Hallucinations in schizophrenia, sensory impairment, and brain disease: A unifying model
Based on recent insight into the thalamocortical system and its role in perception and conscious experience, a unified pathophysiological framework for hallucinations in neurological and psychiatric conditions is proposed, which integrates previously unrelated neurobiological and psychological findings. Gamma-frequency rhythms of discharge activity from thalamic and cortical neurons are facilitated by cholinergic arousal and resonate in networks of thalamocortical circuits, thereby transiently forming assemblies of coherent gamma oscillations under constraints of afferent sensory input and prefrontal attentional mechanisms. If perception is based on synchronisation of intrinsic gamma activity in the thalamocortical system, then sensory input to specific thalamic nuclei may merely play a constraining role. Hallucinations can be regarded as underconstrained perceptions that arise when the impact of sensory input on activation of thalamocortical circuits and synchronisation of thalamocortical gamma activity is reduced.
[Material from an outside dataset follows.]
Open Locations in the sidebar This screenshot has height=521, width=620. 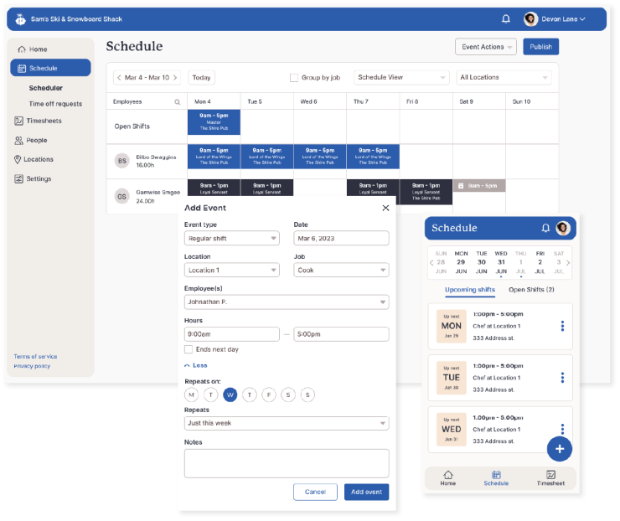[39, 159]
In conditions that are accompanied by hallucinations, factors such as cortical hyperexcitability, cortical attentional mechanisms, hyperarousal, increased noise in specific thalamic nuclei, and random sensory input to specific thalamic nuclei may, to a varying degree, contribute to underconstrained activation of thalamocortical circuits. The reticular thalamic nucleus plays an important role in suppressing random activity of relay cells in specific thalamic nuclei, and its dysfunction may be implicated in the biological vulnerability to hallucinations in schizophrenia. Combined with general activation during cholinergic arousal, this leads to excessive disinhibition in specific thalamic nuclei, which may allow cortical attentional mechanisms to recruit thalamic relay cells into resonant assemblies of gamma oscillations, regardless of their actual sensory input, thereby producing an underconstrained perceptual experience.
Key Words: Charles Bonnet syndrome; gamma oscillations; hallucinations; late paraphrenia; Lewy body dementia; perception; schizophrenia; thalamocortical system.